* What the task requires *
Scan the listing beneath this sentence. Report each line with the word "card".

* Provided material *

==*==

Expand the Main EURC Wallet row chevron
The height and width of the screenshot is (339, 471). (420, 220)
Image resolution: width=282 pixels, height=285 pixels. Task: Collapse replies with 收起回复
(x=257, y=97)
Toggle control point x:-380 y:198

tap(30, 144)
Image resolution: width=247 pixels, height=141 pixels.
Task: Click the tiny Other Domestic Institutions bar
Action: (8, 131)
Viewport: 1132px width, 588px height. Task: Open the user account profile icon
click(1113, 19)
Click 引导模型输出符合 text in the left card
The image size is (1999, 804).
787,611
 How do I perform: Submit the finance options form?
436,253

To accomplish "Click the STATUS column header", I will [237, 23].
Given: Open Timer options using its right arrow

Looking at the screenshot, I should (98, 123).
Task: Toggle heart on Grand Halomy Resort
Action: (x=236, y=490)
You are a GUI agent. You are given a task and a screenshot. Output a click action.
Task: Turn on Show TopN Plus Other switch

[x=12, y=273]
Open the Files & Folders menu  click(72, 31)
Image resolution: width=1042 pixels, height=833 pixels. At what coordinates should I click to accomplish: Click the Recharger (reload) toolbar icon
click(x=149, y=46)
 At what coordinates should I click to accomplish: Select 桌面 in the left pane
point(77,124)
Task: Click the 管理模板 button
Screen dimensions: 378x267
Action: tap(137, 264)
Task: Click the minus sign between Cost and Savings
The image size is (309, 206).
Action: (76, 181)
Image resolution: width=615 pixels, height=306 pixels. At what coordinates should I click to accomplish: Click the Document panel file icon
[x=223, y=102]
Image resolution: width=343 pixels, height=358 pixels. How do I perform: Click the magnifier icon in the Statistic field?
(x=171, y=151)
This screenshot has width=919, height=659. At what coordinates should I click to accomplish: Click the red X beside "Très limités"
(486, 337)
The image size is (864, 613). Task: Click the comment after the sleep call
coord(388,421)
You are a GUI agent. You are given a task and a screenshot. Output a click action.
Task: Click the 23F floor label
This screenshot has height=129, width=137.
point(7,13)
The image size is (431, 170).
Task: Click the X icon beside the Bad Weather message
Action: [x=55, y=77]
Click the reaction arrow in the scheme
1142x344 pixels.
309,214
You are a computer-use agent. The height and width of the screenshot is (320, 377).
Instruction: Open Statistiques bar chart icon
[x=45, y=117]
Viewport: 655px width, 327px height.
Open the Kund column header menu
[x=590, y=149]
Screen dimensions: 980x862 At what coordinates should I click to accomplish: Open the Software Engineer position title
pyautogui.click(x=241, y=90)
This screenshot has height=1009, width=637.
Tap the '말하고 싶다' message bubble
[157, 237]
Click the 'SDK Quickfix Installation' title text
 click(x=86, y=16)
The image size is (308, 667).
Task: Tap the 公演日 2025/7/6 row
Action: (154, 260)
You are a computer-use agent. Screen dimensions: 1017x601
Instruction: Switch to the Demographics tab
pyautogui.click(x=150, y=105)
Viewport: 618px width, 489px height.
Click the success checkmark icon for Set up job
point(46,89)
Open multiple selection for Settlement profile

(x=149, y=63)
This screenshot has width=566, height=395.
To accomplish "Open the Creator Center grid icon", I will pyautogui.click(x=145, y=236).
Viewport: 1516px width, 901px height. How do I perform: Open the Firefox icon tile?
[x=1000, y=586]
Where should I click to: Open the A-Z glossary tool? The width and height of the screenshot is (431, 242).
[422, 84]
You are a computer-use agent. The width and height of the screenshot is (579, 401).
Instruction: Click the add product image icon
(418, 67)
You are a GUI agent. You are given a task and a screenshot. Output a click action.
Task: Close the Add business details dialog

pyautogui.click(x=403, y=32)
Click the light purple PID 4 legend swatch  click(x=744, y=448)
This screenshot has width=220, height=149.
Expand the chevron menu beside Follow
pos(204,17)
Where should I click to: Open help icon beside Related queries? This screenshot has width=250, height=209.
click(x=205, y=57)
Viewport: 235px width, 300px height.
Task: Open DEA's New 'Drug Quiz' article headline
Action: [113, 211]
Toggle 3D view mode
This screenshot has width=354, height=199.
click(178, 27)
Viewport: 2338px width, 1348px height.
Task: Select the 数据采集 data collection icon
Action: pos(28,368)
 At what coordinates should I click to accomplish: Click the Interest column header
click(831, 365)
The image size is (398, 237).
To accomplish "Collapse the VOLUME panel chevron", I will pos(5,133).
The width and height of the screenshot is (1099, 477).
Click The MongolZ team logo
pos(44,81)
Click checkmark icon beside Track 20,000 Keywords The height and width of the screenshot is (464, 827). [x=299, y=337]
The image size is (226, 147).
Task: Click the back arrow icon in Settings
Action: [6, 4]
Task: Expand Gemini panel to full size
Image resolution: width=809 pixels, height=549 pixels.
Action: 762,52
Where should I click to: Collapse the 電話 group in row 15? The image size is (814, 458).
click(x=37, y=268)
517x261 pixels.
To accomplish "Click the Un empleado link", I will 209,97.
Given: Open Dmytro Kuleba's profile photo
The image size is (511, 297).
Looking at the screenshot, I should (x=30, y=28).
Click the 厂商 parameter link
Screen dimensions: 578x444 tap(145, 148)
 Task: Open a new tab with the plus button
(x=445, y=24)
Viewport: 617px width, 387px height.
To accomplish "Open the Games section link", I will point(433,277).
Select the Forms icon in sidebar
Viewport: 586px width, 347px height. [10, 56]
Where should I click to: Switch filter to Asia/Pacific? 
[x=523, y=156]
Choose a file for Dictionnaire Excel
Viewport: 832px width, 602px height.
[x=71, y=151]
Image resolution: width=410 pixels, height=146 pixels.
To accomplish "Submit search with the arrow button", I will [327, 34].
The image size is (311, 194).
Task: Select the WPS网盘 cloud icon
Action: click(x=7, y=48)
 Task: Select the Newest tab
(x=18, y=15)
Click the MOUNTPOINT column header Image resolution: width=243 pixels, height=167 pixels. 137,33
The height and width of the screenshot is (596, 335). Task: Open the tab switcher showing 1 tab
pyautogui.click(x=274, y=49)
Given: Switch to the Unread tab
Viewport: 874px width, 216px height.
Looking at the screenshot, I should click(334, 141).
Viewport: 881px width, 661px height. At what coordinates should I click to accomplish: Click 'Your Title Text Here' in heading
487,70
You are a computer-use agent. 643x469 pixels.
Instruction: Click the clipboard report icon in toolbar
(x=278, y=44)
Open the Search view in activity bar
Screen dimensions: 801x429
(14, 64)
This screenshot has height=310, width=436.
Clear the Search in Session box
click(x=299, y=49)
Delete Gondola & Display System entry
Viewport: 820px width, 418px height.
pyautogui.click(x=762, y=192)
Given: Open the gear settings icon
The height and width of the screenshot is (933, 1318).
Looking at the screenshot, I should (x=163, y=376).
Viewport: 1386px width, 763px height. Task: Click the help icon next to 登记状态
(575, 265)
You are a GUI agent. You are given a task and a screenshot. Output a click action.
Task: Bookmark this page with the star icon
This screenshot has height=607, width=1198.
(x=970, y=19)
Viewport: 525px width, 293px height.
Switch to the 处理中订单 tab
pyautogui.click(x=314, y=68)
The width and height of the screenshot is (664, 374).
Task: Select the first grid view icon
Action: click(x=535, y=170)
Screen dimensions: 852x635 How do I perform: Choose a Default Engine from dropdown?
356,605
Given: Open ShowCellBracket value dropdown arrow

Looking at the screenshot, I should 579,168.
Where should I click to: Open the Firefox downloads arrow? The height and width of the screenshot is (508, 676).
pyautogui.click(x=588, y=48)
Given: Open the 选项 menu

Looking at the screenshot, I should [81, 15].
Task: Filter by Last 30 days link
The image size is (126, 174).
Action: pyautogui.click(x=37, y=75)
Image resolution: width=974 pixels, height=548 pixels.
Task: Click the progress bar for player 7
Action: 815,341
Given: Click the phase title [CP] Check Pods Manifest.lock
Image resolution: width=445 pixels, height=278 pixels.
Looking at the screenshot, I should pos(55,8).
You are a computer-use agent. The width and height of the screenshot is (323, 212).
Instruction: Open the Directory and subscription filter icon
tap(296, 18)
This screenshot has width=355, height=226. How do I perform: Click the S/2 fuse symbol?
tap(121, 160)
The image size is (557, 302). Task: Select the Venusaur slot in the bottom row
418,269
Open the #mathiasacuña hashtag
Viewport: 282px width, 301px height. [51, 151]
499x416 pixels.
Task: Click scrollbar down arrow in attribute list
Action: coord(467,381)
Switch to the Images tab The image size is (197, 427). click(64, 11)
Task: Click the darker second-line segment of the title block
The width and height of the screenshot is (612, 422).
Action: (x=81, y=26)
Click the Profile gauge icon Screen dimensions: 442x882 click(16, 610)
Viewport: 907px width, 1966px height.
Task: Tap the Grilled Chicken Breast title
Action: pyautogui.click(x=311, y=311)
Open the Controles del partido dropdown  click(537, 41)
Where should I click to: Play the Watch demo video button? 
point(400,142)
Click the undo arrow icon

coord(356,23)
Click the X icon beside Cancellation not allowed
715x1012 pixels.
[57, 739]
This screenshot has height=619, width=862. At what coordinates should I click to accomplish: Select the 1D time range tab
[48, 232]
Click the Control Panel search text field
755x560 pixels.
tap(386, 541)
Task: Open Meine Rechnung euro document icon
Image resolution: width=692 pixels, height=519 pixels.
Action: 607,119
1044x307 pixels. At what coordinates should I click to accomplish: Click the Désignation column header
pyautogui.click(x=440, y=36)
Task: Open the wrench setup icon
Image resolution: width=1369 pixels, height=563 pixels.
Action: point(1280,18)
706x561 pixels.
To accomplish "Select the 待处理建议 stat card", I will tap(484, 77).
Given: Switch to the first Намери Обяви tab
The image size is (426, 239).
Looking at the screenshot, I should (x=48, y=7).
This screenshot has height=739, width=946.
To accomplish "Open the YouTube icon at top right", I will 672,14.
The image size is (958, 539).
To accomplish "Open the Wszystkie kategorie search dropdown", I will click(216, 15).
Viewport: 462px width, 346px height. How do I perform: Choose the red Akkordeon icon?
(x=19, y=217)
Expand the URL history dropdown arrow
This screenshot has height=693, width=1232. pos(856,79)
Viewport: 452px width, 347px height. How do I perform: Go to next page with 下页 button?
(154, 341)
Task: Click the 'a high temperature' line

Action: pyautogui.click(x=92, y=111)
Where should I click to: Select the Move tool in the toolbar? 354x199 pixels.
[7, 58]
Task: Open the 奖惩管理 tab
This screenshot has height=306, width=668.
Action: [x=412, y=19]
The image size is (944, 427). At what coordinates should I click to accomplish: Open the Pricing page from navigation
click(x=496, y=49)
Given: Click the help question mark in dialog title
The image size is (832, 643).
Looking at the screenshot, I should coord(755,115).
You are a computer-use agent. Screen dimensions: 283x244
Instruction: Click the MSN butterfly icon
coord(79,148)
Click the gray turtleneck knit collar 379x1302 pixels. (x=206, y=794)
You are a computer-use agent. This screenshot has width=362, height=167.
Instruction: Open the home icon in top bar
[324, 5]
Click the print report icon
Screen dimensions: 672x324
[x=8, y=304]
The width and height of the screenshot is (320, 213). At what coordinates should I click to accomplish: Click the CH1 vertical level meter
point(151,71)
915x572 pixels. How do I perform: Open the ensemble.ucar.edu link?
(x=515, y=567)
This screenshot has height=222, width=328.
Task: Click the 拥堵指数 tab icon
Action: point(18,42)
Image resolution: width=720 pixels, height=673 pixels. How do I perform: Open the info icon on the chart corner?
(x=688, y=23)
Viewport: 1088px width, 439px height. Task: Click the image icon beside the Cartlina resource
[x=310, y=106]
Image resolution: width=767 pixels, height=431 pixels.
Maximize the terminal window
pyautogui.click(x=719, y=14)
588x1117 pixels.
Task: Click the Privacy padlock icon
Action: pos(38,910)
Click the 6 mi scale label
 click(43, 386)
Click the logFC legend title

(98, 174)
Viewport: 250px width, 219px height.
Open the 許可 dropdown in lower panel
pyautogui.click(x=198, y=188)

==*==

* Answer to the exercise *
Click 引导模型输出符合 text in the left card
To accomplish "Select the 待处理建议 stat card", I will tap(484, 77).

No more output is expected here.